* [Click-target data]
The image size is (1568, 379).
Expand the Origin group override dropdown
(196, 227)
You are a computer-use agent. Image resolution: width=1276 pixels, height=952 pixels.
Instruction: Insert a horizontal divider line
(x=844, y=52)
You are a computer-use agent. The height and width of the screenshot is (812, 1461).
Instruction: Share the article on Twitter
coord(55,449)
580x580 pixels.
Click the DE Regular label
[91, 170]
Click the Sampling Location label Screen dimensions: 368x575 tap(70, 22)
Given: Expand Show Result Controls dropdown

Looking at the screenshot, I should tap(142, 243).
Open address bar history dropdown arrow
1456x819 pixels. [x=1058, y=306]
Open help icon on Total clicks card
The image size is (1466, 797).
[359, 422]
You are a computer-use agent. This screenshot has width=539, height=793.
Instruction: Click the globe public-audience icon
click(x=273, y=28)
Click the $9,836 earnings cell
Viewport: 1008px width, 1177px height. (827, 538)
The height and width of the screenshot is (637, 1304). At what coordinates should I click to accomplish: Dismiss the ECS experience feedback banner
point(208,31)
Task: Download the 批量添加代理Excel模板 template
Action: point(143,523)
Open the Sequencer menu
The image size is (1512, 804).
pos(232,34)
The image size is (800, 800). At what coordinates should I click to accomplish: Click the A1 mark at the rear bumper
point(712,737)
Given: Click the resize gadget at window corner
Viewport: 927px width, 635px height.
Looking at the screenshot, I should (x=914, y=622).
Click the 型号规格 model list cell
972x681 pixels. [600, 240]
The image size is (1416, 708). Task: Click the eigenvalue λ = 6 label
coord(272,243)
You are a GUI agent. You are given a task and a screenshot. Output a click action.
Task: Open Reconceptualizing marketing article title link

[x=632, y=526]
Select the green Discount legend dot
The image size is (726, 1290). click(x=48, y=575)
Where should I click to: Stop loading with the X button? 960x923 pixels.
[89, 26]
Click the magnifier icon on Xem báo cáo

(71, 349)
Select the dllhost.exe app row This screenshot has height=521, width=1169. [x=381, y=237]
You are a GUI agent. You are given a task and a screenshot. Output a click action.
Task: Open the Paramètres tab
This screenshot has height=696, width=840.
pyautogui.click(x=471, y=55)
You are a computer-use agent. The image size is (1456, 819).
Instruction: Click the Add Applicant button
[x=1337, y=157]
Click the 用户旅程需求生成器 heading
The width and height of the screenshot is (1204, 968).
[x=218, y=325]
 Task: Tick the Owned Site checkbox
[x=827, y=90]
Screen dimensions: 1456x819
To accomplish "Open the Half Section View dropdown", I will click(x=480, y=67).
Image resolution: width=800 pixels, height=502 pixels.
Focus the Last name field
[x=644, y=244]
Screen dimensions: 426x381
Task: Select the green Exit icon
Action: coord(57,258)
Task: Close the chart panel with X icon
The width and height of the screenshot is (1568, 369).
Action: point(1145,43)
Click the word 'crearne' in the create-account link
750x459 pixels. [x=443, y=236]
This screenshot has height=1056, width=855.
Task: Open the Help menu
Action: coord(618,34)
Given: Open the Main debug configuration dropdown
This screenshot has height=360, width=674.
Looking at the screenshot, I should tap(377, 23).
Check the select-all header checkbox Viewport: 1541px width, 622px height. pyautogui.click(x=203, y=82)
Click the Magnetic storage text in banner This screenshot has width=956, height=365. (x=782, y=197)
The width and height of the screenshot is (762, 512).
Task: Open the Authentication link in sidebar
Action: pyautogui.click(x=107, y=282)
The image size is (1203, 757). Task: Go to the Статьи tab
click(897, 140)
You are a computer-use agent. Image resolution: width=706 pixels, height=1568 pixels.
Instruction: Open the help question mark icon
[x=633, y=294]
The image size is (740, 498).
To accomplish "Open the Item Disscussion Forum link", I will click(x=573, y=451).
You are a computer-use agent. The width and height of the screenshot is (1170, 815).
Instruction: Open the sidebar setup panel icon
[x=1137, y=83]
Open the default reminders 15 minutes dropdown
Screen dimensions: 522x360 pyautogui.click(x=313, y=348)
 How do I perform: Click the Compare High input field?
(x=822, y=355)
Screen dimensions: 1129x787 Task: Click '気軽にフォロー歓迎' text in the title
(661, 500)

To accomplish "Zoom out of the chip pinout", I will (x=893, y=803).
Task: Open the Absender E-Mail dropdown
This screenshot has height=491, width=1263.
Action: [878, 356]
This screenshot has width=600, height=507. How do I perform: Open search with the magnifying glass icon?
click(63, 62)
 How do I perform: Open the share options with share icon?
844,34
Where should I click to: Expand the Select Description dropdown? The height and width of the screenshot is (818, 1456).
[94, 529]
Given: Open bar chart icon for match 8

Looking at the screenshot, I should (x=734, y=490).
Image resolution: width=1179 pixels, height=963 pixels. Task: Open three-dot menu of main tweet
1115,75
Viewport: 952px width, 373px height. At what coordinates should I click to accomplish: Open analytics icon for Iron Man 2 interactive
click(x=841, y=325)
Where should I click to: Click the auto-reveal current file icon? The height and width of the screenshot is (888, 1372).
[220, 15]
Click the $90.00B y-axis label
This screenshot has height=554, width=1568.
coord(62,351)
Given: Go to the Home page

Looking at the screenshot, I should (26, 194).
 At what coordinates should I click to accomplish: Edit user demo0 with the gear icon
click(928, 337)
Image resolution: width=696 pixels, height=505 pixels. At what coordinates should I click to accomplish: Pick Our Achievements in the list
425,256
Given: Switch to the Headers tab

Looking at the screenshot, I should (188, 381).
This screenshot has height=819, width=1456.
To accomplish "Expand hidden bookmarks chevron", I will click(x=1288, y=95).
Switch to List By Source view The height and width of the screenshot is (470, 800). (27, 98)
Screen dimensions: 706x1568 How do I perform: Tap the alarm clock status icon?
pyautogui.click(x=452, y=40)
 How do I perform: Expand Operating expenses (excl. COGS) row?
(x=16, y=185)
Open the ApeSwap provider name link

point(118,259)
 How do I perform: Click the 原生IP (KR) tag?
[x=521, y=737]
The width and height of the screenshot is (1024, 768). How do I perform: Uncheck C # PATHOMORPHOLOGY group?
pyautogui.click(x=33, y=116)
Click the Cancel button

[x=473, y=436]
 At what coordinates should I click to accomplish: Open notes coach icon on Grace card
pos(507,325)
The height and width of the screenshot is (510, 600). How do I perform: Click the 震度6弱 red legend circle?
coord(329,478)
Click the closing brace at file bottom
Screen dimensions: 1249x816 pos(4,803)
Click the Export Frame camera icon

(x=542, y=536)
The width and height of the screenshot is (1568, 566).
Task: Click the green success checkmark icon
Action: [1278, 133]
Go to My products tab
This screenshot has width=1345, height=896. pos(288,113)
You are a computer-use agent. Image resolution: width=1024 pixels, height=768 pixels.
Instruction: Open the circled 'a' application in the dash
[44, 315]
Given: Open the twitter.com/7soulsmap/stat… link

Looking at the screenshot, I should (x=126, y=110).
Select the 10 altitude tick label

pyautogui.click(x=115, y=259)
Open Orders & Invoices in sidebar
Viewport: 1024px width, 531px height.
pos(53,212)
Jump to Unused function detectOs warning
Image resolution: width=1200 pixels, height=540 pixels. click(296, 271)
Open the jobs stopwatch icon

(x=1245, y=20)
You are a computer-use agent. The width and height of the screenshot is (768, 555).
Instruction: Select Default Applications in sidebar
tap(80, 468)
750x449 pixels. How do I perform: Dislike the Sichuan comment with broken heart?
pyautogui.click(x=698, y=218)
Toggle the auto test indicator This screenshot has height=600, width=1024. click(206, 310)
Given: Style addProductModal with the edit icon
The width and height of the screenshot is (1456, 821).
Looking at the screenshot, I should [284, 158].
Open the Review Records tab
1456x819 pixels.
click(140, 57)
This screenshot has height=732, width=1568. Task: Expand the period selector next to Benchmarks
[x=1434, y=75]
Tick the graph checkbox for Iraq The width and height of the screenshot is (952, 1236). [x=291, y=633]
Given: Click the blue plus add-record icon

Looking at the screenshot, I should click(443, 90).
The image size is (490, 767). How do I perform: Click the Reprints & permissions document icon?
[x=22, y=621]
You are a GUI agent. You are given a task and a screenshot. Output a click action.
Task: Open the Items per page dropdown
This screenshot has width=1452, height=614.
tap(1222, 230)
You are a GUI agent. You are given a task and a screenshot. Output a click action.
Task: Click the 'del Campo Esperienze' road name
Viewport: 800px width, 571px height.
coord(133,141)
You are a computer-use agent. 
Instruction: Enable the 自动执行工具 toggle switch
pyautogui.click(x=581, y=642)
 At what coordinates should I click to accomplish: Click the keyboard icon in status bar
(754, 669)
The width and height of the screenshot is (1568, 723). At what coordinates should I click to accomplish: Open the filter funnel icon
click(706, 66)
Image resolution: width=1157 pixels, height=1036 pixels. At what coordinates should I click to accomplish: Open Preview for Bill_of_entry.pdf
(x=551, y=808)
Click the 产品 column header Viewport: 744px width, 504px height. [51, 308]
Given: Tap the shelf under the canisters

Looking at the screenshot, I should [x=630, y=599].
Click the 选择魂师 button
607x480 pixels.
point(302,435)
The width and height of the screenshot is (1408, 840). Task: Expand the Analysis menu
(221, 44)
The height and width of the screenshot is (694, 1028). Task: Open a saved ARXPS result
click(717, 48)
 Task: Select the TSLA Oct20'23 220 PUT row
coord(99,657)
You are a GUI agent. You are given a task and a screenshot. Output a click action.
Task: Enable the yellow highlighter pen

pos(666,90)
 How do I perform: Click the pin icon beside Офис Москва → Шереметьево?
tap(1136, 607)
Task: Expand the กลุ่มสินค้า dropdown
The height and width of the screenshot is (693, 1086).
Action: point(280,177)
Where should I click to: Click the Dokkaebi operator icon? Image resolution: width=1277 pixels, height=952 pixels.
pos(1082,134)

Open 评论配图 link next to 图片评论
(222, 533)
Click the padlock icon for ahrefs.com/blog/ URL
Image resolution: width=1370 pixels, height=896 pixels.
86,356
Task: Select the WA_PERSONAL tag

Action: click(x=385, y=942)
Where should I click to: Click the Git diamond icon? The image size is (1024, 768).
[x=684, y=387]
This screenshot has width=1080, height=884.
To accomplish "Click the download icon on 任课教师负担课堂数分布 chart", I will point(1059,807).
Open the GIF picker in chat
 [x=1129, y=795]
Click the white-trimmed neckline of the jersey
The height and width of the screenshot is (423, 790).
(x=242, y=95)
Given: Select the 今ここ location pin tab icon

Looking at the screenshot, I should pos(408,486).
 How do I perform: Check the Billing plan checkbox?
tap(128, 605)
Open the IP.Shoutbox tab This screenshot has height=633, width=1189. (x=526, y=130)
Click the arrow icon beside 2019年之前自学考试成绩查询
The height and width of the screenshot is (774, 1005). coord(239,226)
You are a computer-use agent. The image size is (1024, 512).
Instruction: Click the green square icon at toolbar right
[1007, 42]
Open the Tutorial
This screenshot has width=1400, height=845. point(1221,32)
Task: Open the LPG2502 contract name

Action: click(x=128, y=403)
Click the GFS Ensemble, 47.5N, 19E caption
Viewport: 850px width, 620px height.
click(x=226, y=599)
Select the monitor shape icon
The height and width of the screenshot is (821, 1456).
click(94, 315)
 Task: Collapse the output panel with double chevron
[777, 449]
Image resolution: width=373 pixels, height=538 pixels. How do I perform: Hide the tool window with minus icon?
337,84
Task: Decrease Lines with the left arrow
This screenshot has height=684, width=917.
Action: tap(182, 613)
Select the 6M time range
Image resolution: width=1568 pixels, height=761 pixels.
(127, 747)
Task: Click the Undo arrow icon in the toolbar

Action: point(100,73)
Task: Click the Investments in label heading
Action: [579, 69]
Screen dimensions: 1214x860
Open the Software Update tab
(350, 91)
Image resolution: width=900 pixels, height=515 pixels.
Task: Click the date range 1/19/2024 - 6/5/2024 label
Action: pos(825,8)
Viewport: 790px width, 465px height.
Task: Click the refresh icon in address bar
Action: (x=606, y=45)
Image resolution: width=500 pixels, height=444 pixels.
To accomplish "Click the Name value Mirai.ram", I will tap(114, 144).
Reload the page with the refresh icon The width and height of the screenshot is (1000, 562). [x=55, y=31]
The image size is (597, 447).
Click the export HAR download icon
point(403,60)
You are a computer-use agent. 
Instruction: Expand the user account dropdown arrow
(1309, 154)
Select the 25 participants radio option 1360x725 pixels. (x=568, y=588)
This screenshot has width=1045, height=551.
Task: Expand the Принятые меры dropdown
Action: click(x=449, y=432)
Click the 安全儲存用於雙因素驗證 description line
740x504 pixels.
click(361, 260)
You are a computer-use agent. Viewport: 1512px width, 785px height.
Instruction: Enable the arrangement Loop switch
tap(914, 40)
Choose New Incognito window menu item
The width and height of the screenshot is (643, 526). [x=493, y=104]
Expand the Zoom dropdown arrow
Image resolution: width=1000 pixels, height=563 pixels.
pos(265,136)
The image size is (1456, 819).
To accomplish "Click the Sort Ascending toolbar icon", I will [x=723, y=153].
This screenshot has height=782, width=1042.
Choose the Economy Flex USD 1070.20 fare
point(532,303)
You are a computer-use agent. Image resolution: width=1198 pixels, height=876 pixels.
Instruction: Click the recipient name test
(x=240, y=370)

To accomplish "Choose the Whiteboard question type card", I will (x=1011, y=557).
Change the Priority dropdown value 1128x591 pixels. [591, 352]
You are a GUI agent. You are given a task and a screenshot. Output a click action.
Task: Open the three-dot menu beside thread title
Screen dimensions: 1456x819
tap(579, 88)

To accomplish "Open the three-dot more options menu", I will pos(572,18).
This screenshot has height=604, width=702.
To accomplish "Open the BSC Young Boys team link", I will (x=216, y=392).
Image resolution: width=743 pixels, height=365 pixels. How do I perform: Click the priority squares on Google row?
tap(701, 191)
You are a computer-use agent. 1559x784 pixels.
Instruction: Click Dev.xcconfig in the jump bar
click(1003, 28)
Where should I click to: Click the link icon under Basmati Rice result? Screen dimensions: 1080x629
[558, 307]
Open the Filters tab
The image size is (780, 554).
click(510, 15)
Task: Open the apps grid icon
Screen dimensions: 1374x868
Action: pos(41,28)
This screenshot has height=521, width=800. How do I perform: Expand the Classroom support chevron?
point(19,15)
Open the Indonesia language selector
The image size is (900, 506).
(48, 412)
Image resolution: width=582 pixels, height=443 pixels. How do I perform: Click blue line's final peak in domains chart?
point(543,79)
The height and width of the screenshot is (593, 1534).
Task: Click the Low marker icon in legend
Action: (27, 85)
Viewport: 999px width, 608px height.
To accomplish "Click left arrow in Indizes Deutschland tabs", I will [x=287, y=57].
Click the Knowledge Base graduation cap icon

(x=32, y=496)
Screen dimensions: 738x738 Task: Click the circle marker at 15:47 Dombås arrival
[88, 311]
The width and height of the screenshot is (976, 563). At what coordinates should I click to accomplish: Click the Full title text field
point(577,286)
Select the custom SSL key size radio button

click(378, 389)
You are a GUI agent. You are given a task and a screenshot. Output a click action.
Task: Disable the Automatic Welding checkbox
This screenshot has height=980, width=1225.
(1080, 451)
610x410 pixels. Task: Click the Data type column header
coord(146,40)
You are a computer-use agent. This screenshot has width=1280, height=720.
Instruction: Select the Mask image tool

* [TASK]
Add 85 to every coordinate in the answers of the part of the data that opens with the line containing "Where should I click to: Click the Dokkaebi" and closes with the line containing "Action: click(x=385, y=942)", and write out all of those lines again with the other lines left as they are. Give only those lines.

* [RESULT]
Where should I click to: Click the Dokkaebi operator icon? Image resolution: width=1277 pixels, height=952 pixels.
pos(1167,219)

Open 评论配图 link next to 图片评论
(307, 618)
Click the padlock icon for ahrefs.com/blog/ URL
Image resolution: width=1370 pixels, height=896 pixels.
171,441
Task: Select the WA_PERSONAL tag

Action: click(x=470, y=1027)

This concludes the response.